:: Input for this task ::

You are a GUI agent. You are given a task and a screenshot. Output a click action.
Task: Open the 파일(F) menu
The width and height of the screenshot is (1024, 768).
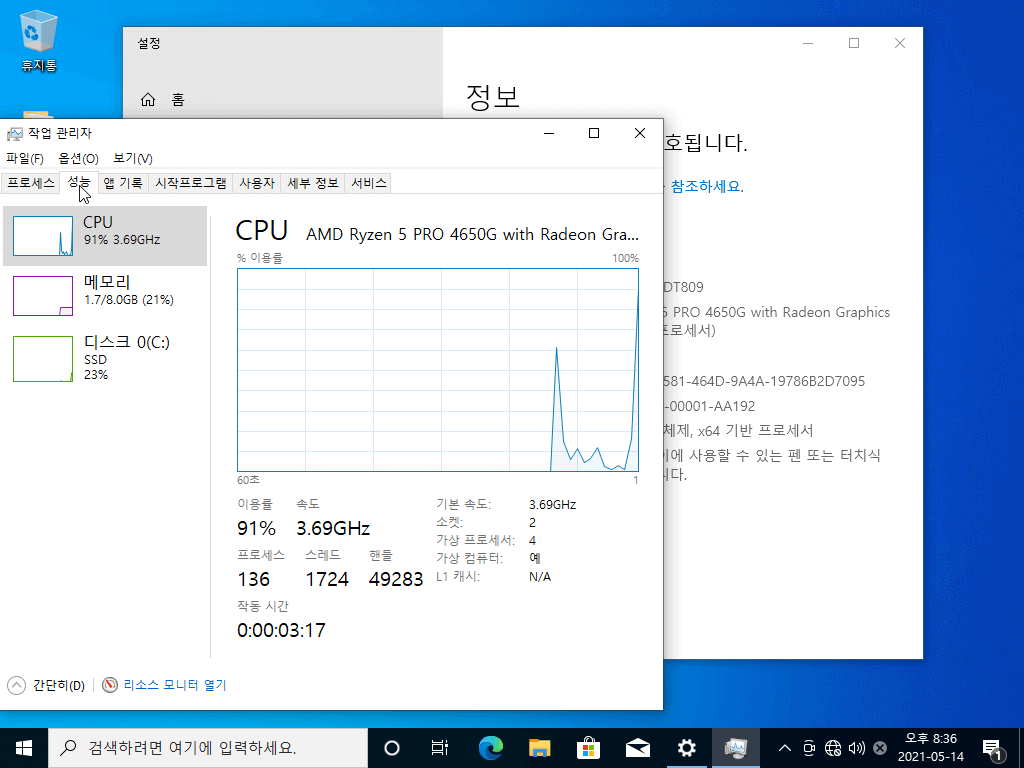tap(25, 159)
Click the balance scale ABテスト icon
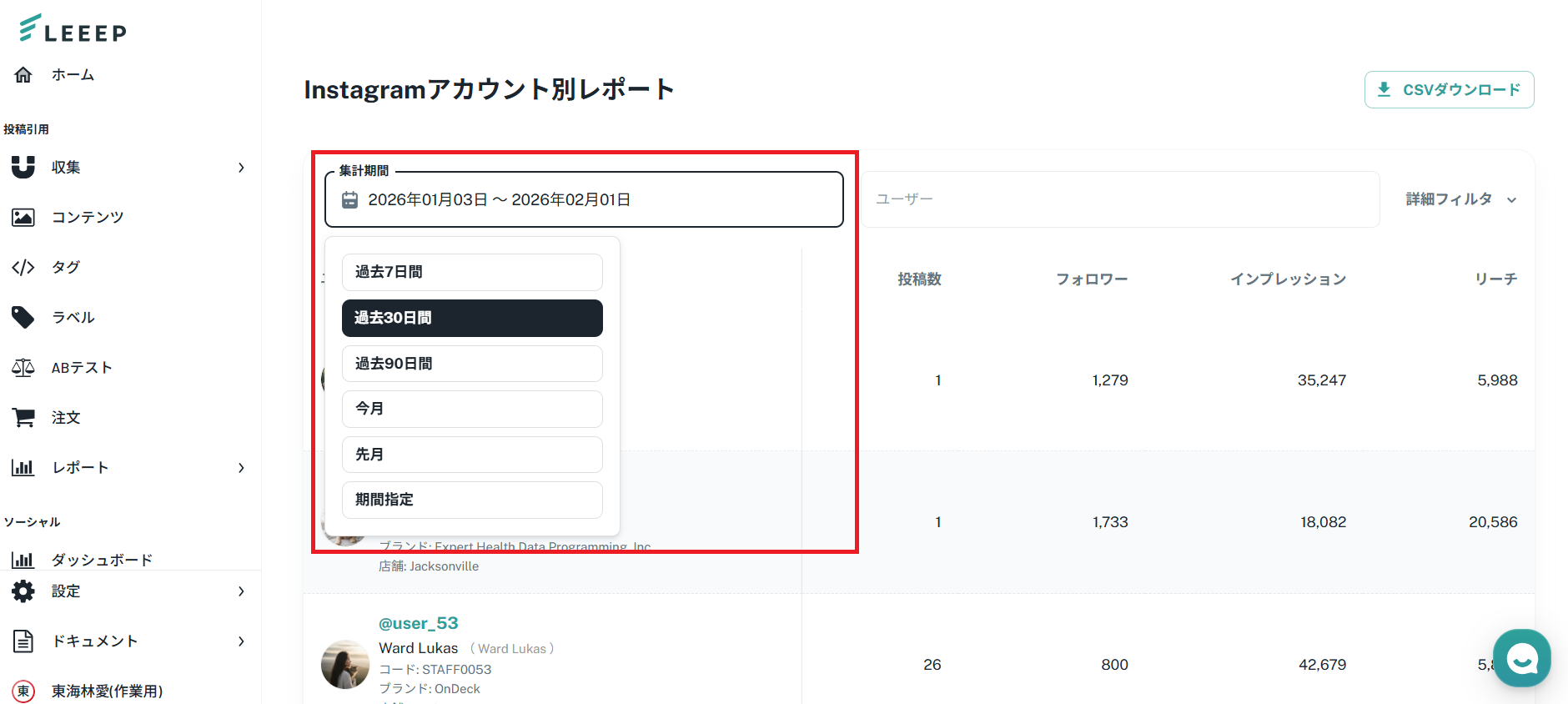The image size is (1568, 704). [23, 368]
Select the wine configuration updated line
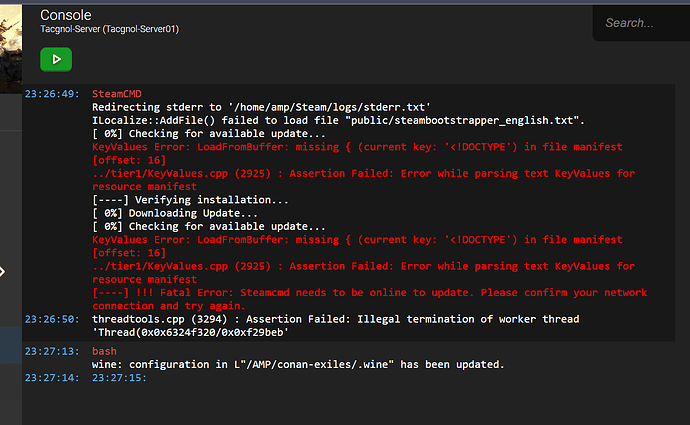690x425 pixels. click(297, 364)
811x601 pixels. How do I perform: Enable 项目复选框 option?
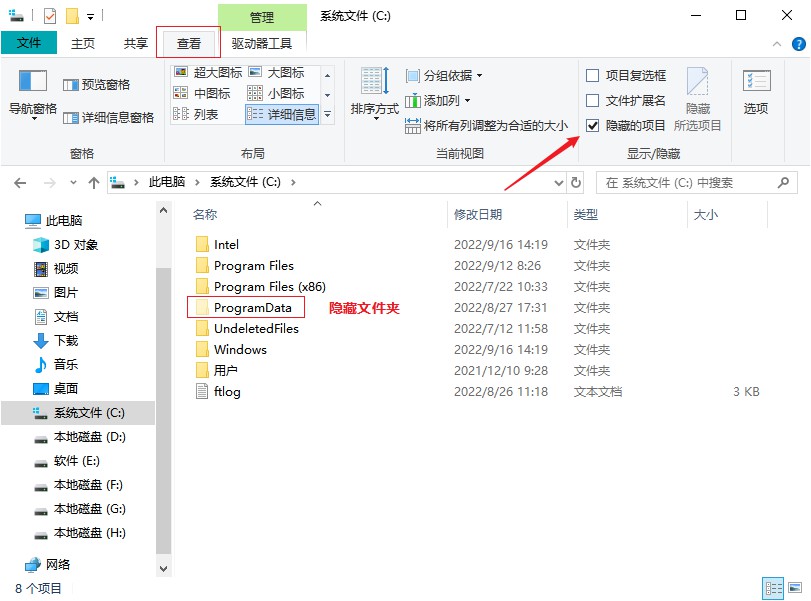pyautogui.click(x=592, y=74)
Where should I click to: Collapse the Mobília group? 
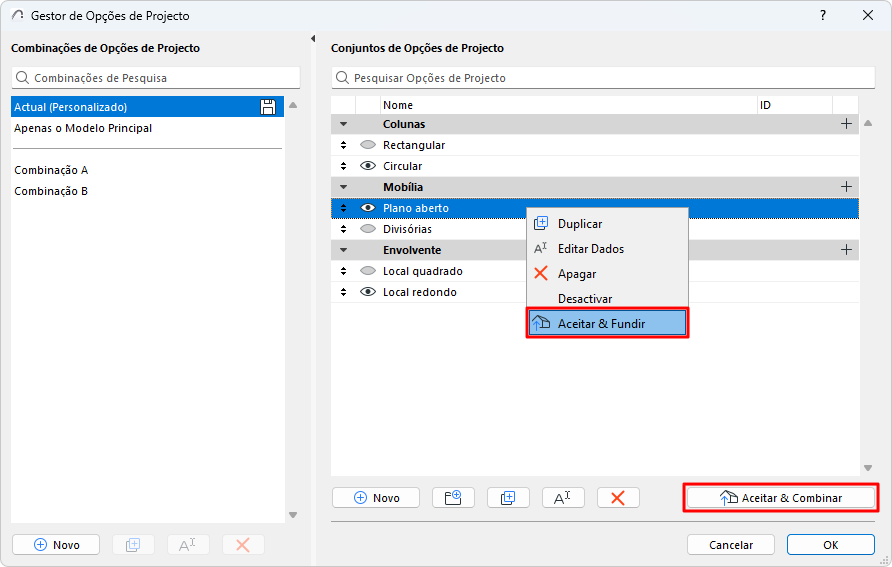(344, 187)
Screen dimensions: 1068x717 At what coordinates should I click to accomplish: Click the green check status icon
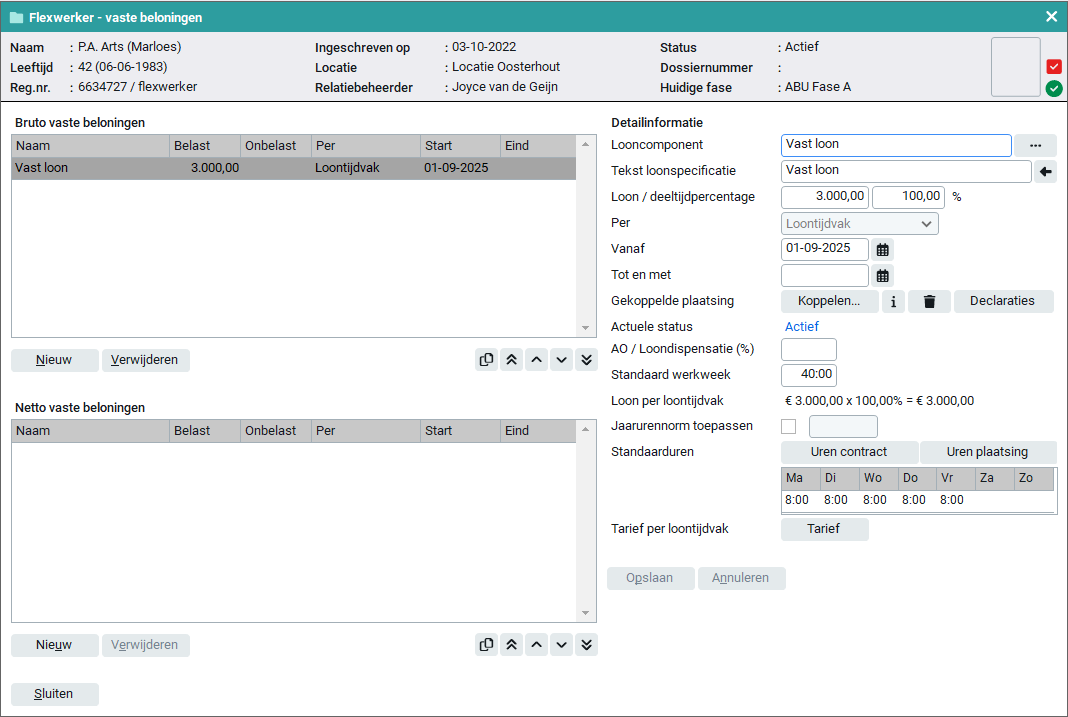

:::

**What the task asks**
Count the lines above that contain the string "should", with case counting, and reply with the number only.

**Exercise output**
2